Principles: Great Work ∞ Great Learning Part 2
Note:
This is the second post of a multipart series about the relationship of work and learning and how it goes together for individuals and for companies. I recommend starting at the beginning.
Act 1: Big Co #
Entering the working world with a mental model based on maximizing my own learning, I was enamored by my initial experience in a large engineering company. There was so much to learn and absorb! However, this faded as I got up to speed and quickly, I became frustrated. I loved the initial steep learning curve. Once it leveled off, the work didn’t continue to evolve at a high rate. I wanted to keep sprinting up the hill but found that it had plateaued.
Why was this daily rate of growth so slow?

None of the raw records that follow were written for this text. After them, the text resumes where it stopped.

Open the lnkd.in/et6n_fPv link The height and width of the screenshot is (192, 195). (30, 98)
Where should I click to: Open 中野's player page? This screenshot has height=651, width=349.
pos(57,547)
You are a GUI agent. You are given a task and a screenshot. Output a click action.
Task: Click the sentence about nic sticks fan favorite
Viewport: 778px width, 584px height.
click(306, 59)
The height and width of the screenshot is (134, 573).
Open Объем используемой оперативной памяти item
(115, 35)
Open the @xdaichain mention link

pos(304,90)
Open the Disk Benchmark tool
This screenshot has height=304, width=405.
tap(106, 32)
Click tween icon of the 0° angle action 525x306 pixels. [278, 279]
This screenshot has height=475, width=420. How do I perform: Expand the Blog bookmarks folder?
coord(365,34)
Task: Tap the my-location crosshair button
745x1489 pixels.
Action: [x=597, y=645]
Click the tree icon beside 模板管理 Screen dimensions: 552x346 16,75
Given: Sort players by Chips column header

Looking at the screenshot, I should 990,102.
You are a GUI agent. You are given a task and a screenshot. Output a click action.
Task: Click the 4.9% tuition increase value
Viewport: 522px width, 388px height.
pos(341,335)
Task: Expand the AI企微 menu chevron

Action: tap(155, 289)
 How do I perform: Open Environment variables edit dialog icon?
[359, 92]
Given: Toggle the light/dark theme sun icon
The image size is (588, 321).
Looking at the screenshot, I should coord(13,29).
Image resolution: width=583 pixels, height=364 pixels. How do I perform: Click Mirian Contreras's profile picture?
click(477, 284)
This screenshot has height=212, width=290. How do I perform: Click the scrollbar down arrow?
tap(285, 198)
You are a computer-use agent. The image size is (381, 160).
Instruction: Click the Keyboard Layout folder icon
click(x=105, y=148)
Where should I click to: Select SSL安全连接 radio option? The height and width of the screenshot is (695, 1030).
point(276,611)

Companies need to innovate and evolve to be competitive. To my dismay, I found my company’s ability to innovate was not based on the desire or ability of it’s most earnest employees to learn. Shouldn’t these employees be encouraged to drive innovation and evolve? Apparently not.
Reflecting now, I see that in many larger companies, the rate of learning is limited by the organization’s systematic rate – which is set by the company’s lowest common denominator (or at best, average) and not by its most talented people.
These large companies have become a series of 3-legged races. You have to work together, but you are also dependent on whomever you are tied to. Just like a chain is only as strong as its weakest link, an interconnected engine will only operate as quickly as it’s slowest sub-component.
How does this happen? Does it have to be like this?
As a company grows, speed and innovation become secondary to consistency. Consistency enables strategic decision making and efficient resource allocation. Consistency also makes the future more predictable, which creates market reliability.
The least resistant path to consistency is scaling “what we know already works,” which means replicating successful processes. As process begins to dominate, individual learning suffers. Learning is an unnecessary side product, left behind for more efficiency. An increase in process reduces the need for an employee to learn on their own.
The result of this is that BigCos get reliable output and employees get a reliable job with a set rate of personal growth1. Bureaucracy, the collection and centralization of process, increases and begins to direct the culture2.
The culture might not be entirely dysfunctional, but it’s not a hotbed of collaboration either because the overriding system discourages risk taking. For an employee, the culture will fit if it aligns with her values, but if her primary goal is learning she’ll become frustrated by spending her time learning BigCo’s particular flavor of process and bureaucracy; not fundamental truths. Sometimes policy/process appear to defy logic, and an employee feels helpless to fix it. “That’s just the way it is around here” you might hear - which only reinforces the lack of autonomy for individuals and demoralizes those who want to learn.
You can see why BigCos may not be able to retain the most talented candidates who are optimizing for their personal learning and growth.
I began to fear a future where I would be a cog in this inefficient machine indefinitely. I was struggling to find faster paths of learning within the system, to no avail.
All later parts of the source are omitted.